## INSTRUCTIONS TO FOLLOW:
Put the lines of the records into a JSON list of strings, one string per line and no blank lines. Begin at the line that contains "The image size is (1478, 555).", and stop after the line that contains "Action: [1054, 158]".

[Word and item position data]
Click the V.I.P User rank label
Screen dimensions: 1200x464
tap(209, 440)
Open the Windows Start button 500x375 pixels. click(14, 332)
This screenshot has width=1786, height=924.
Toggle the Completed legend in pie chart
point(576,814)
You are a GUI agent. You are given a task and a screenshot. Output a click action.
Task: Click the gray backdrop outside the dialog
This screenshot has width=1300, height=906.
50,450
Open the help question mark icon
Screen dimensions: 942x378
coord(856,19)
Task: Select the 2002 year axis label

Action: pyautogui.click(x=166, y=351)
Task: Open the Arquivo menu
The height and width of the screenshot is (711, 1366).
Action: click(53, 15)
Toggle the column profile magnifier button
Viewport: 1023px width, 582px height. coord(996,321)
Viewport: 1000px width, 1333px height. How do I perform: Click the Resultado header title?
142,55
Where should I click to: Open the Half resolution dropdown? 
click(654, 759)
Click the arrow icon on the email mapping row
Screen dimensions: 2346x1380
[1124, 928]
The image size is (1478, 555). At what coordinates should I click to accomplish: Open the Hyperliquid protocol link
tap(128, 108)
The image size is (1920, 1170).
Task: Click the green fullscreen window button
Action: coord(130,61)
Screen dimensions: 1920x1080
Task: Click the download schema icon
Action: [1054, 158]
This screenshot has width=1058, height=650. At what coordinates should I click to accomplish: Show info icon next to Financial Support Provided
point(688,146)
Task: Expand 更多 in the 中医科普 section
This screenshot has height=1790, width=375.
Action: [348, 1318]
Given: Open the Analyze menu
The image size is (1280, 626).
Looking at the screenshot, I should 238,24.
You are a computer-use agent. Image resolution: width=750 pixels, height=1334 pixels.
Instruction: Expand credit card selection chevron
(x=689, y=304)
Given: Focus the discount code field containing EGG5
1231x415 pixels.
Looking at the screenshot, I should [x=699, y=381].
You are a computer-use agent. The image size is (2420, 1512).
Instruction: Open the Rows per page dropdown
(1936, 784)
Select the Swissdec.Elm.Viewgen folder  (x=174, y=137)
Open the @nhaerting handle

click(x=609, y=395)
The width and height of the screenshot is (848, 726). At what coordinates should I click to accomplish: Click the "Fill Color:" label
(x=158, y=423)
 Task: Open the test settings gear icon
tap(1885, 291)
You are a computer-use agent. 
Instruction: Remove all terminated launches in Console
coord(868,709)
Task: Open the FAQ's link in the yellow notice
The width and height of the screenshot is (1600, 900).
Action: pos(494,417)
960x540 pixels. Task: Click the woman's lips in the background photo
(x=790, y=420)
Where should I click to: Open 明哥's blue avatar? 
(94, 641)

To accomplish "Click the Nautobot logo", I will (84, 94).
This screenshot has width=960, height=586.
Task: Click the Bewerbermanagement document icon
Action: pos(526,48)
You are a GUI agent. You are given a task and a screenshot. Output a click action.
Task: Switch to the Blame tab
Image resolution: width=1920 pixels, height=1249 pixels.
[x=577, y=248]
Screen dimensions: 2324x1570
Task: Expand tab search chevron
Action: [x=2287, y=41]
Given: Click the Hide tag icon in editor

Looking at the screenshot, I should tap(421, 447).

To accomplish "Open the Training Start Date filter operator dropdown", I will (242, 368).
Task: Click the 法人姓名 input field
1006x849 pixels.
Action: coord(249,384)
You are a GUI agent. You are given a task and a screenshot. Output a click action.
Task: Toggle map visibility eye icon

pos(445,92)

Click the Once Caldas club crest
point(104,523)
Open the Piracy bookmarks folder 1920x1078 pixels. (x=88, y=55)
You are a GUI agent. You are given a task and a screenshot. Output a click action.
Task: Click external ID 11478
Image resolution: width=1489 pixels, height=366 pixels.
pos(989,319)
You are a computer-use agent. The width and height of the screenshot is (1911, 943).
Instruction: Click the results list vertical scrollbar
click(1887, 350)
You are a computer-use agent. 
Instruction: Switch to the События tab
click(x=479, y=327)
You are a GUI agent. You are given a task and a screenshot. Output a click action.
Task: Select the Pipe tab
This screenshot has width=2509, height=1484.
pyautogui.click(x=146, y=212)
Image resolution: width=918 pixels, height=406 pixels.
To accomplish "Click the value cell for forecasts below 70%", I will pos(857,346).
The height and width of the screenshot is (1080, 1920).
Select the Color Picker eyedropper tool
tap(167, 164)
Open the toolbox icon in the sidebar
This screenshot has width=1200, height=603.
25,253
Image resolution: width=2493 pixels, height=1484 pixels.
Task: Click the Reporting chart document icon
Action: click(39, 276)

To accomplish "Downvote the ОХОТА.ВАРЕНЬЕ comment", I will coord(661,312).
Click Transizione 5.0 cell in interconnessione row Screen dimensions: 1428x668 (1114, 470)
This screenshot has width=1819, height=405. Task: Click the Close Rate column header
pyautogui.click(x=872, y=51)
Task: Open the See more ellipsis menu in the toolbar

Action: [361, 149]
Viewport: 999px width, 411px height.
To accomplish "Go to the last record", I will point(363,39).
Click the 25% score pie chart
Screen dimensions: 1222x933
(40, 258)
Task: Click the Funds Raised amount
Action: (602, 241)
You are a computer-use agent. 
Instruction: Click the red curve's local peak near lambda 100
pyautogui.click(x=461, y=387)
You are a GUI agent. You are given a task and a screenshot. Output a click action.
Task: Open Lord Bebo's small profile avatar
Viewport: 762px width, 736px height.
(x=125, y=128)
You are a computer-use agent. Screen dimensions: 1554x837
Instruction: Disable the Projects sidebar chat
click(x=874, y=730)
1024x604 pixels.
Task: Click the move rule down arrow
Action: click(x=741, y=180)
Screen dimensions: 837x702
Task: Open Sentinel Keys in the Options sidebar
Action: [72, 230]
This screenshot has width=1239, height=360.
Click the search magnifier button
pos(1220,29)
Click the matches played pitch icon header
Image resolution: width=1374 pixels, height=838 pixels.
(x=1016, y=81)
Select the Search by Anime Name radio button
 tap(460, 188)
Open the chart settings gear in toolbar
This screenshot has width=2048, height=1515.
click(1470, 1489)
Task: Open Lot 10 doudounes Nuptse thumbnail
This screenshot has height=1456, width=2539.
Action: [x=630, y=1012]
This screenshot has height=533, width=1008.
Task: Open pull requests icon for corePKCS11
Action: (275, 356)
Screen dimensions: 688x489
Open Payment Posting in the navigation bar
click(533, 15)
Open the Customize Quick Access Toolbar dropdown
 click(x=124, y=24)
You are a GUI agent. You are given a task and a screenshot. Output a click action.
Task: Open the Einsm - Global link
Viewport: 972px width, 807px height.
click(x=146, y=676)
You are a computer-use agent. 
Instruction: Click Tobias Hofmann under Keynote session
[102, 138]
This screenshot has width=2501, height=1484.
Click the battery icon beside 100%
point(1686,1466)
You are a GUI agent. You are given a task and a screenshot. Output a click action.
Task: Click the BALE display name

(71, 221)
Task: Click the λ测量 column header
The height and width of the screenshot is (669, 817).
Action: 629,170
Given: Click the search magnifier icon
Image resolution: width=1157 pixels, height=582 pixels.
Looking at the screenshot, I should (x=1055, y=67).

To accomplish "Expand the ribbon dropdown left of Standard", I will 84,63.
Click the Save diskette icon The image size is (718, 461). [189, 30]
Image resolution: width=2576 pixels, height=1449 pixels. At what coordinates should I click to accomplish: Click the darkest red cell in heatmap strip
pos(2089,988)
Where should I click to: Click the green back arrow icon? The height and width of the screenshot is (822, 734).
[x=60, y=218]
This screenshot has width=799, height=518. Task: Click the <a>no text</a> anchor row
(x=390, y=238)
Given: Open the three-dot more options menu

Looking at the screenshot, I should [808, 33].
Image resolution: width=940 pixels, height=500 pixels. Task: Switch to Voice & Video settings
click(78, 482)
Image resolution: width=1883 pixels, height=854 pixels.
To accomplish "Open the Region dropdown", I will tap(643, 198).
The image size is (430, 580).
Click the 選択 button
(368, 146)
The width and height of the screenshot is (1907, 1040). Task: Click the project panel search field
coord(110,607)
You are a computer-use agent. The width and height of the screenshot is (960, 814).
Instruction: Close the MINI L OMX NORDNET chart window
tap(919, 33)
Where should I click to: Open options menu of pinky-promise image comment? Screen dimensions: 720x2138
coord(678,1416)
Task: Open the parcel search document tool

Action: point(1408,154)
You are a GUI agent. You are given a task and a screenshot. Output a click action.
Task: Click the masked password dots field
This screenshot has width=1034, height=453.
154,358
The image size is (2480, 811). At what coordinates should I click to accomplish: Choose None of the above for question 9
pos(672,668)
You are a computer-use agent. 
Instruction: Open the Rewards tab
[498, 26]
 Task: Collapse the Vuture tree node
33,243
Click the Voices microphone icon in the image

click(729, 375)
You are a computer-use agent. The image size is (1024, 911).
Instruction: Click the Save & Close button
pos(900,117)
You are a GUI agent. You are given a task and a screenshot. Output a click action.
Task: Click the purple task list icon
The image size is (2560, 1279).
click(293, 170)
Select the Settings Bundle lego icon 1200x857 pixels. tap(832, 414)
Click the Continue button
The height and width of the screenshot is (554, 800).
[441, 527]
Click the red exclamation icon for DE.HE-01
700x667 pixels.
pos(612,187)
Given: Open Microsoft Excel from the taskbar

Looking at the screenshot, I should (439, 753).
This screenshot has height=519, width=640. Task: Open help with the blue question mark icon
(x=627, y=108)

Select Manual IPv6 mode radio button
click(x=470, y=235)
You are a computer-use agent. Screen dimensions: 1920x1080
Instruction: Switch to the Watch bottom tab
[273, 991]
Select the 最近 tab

## ANSWER TO THIS TASK:
[
  "The image size is (1478, 555). At what coordinates should I click to accomplish: Open the Hyperliquid protocol link",
  "tap(128, 108)",
  "The image size is (1920, 1170).",
  "Task: Click the green fullscreen window button",
  "Action: coord(130,61)",
  "Screen dimensions: 1920x1080",
  "Task: Click the download schema icon",
  "Action: [1054, 158]"
]